CONSIGNES DE TRAVAIL:
1. Répondez à ces questions sur le texte consacré à Pascal :
(a) Quel numéro ce fragment porte-t-il dans l'édition Le Guern ?
(b) À qui Horace adresse-t-il son Ode I, 11 ?
(c) Par quels deux adjectifs Pascal qualifie-t-il le comportement de la conscience qui se détourne du présent ?
2. Quelles personnes le texte consacré à Pascal nomme-t-il ? Donnez-les toutes.
3. Recopiez le passage du texte consacré à Pascal compris entre "Le texte ci-dessous" et "son propre malheur.", inclus.

BLOC DE TEXTE:
════════

Le texte ci-dessous constitue le fragment 43 dans l'édition Le Guern. Il traite de la manière dont l'homme vit dans le temps. Selon Pascal, l'homme tend à oublier le moment qu'il vit au profit des moments dont il se rappelle ou de ceux qu'il entrevoit. Préoccupé du passé ou du futur, il ne coïncide jamais avec le moment présent. Cette absence de coïncidence est à mettre en relation avec la notion de divertissement mais aussi avec celle de vanité qui conduit l'homme à prétendre à davantage que ce qu'il possède, souvent pour son propre malheur. 

A la manière d'un Horace pessimiste, lequel dans son Ode I, 11 à Leuconoé intimait de cueillir le jour ("carpe diem"), Pascal regrette notre incapacité à profiter du présent : "nous ne nous tenons jamais au présent". Le verbe "nous ne nous tenons" est ici à comprendre en deux sens : d'une part, nous ne parvenons pas à nous en tenir seulement au présent, à nous contenter du présent, et d'autre part, nous ne nous tenons jamais vraiment dans le présent, puisque nous ne parvenons jamais à en faire une fin de notre comportement. 

En effet, dans son expérience du temps, la conscience se tient toujours selon Pascal entre deux extrémités : soit elle regarde impatiemment vers l'avenir, soit elle se tourne nostalgiquement vers le passé. Autrement dit, l'expérience du temps que fait la conscience ne colle jamais au présent, mais se détourne, se divertit au sens étymologique du latin divertere (se détourner). Pascal qualifie ce comportement d'imprudent et de vain. Il est imprudent puisque dans les deux cas, la conscience se perd. Le seul temps qu'elle possède est celui du présent. Et il est vain, dans la mesure où ce sont des moments qui n'existent plus ou pas, ce qui nous détourne du seul temps qui subsiste, à savoir le présent lui-même. 

La raison qui explique cette fuite en arrière ou en avant est que "le présent d'ordinaire nous blesse". Se tenir au présent est une source d'affections pénibles : ou bien nous sommes mal et nous nous détournons de lui, ou bien nous sommes bien et alors nous avons peur qu'il s'évanouisse. Cette peur d'un bonheur évanescent nous conduit à des calculs : nous soutenons le présent par l'avenir, c'est-à-dire que, même dans un moment présent agréable, notre pensée est préoccupée par l'idée de préserver pour l'avenir ce moment, ce qui nous empêche d'en profiter pleinement. Or remarque Pascal, nous remettons ainsi les choses "pour un temps où n'avons aucune assurance d'arriver". En d'autres termes, nous faisons semblant de ne pas voir notre condition mortelle.

════════

EXTRAIT SOURCE:

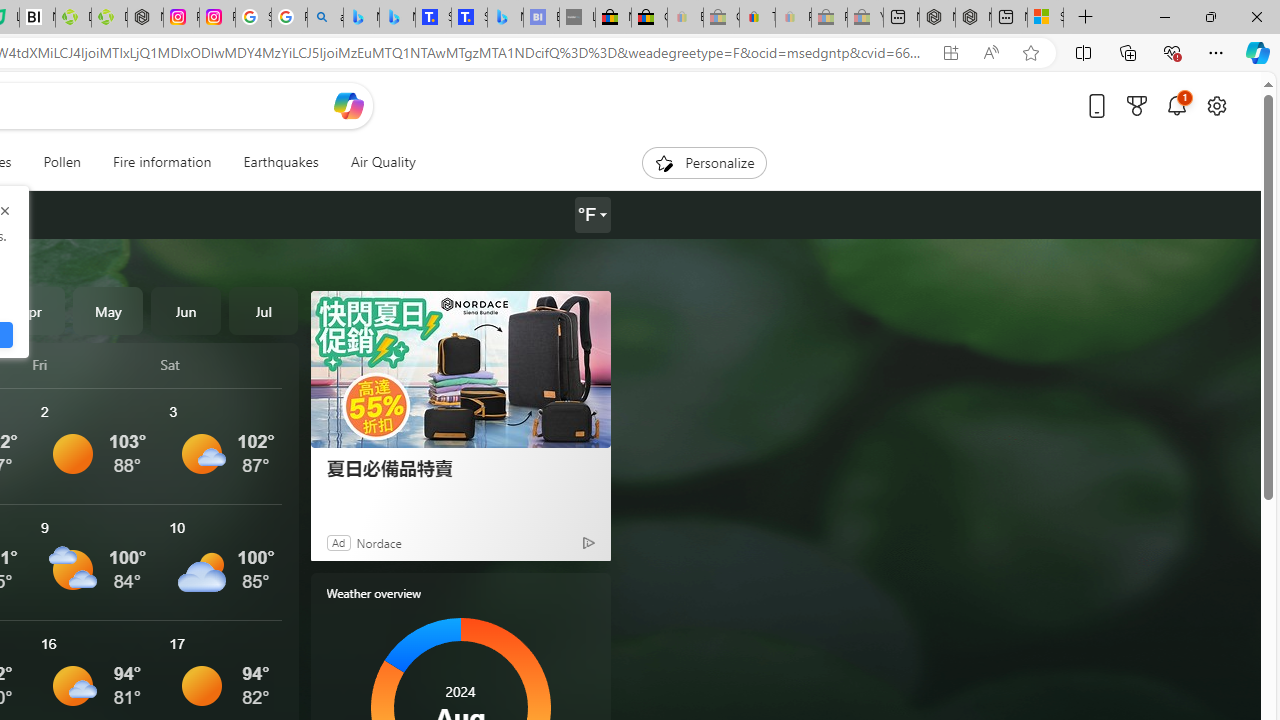  I want to click on 'Nvidia va a poner a prueba la paciencia de los inversores', so click(37, 17).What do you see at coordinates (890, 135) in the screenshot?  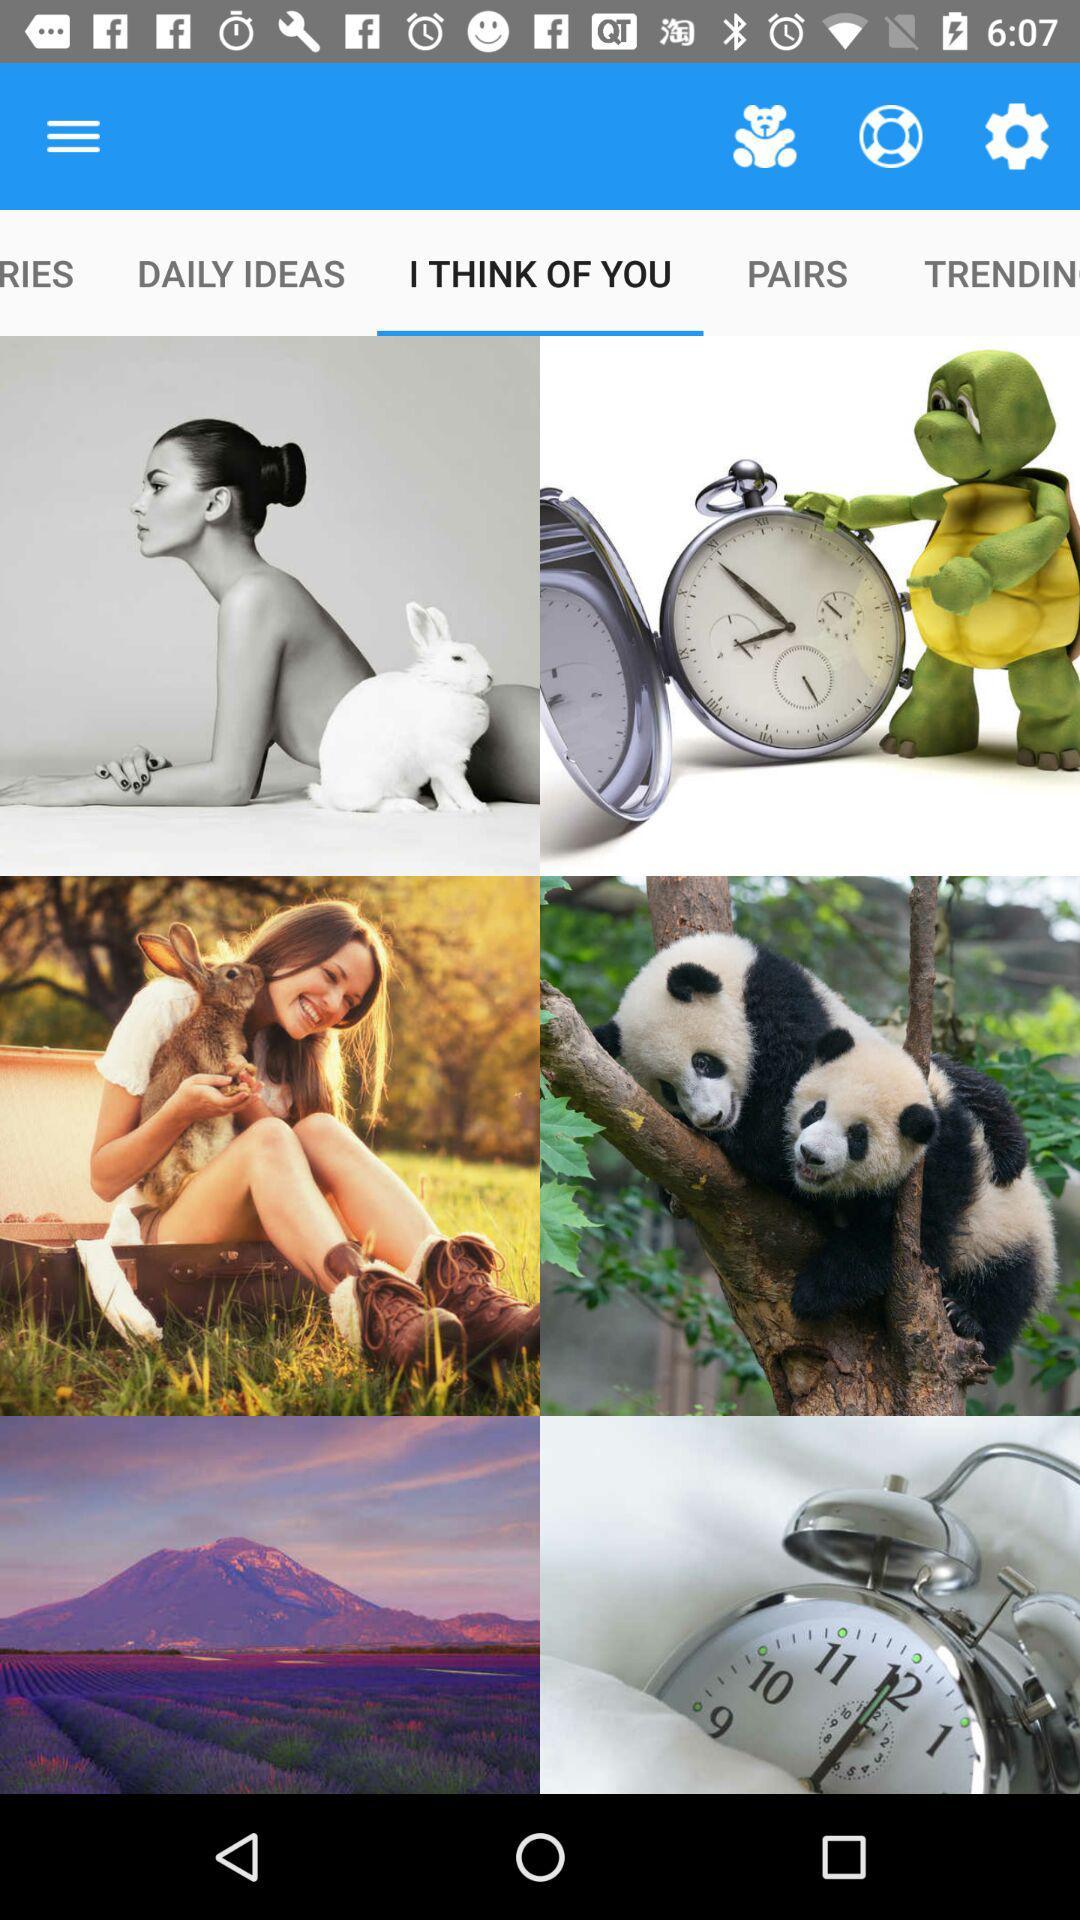 I see `the item above the pairs` at bounding box center [890, 135].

════════

CORRIGÉS COMPLETS:
1.
(a) 43
(b) À Leuconoé
(c) Imprudent et vain

2. Le Guern, Pascal, Horace, Leuconoé

3.
Le texte ci-dessous constitue le fragment 43 dans l'édition Le Guern. Il traite de la manière dont l'homme vit dans le temps. Selon Pascal, l'homme tend à oublier le moment qu'il vit au profit des moments dont il se rappelle ou de ceux qu'il entrevoit. Préoccupé du passé ou du futur, il ne coïncide jamais avec le moment présent. Cette absence de coïncidence est à mettre en relation avec la notion de divertissement mais aussi avec celle de vanité qui conduit l'homme à prétendre à davantage que ce qu'il possède, souvent pour son propre malheur.